Il a sa propre théorie de combat avec ses spécificités qui en font un style à part entière.
C’est un style de lutte, mais dans le sens ancien, c’est à dire avec des percussions, des clefs, des projections et le travail des armes en plus.

La pratique martiale est au service de l’énergie interne, car les gestes techniques correspondent à l’activation des zones énergétiques. L’entraînement conduit à augmenter et à accumuler l’énergie, ce qui vous rend plus performant dans votre discipline de base. Ainsi, l’exercice martial et celui de la santé et du bien-être sont intimement liés, ce qui assure la longévité de la pratique du karaté do.

On a aussi eu une vision de l’efficacité redoutable de cette pratique associant l’interne / l’externe, le karaté / le taï chi, à l’occasion du stage de maître BOLAFFIO, chez nos amis de Saucats, le 9/10 décembre 2017.

7 – Un enchaînement technique ?

Compliqué à écrire un enchaînement pour qu’il soit compris……….  Je dirais trois techniques indispensables à travailler en permanence pour « les karatékas éveillés » :

Juji uke ………………… Sashite ……………………Shuto uchi

8 – Une anecdote ?

J’en ai tellement en 45 ans de pratique …………… et je n’en suis jamais avare.

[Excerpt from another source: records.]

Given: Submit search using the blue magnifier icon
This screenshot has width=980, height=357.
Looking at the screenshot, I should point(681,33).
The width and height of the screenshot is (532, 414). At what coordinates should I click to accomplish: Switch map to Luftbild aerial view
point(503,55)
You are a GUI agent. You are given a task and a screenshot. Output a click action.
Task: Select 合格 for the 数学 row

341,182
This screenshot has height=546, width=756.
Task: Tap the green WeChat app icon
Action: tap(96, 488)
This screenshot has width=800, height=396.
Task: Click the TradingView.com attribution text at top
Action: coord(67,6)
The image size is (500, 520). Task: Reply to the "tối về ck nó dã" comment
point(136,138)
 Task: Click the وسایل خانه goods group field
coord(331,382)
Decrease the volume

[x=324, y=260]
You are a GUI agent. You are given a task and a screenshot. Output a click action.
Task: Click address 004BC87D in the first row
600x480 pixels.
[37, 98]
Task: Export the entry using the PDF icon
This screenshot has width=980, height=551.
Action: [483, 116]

Mais il faut m’inviter ou être vers moi lorsque l’on pratique dans un stage commun. Plutôt pendant le repas……Ceux qui me connaissent, savent que sur ce plan là, je suis un grand Senseï… Ah ! Ah ! Ah !

9 – Un coup de gueule ?

J’en ai tellement en 45 ans de pratique ……………..cela n’a pas empêché que je fasse partie des hauts gradés de la Fédération Française de Karaté………………………(Ça, c’est dit)

Une certaine retenue s’impose tout naturellement, donc JOKER. J’aime ma Fédération.

10 – Le futur ?

C’est mon taï kyoku ken de combat et de santé. (Mon style de karaté personnel)

Si je me conforme uniquement à ce que l’on m’a enseigné, cela signifie que je ne m’approprierais jamais l’art. Il ne prendra jamais vie, mais il est devenu ma philosophie de vie et mon DO.

Il nous faut dépasser les limites d’enseignement des maîtres.

Je ne fais en réalité rien d’autre que de suivre le processus d’étude japonais traditionnel, SHU, HA, RI :

–  SHU : étape où l’on suit scrupuleusement l’enseignement de son maître jusqu’à arriver à reproduire exactement les techniques. Une fois arrivé à ce niveau on essaye de voir ce que tel ou tel changement implique.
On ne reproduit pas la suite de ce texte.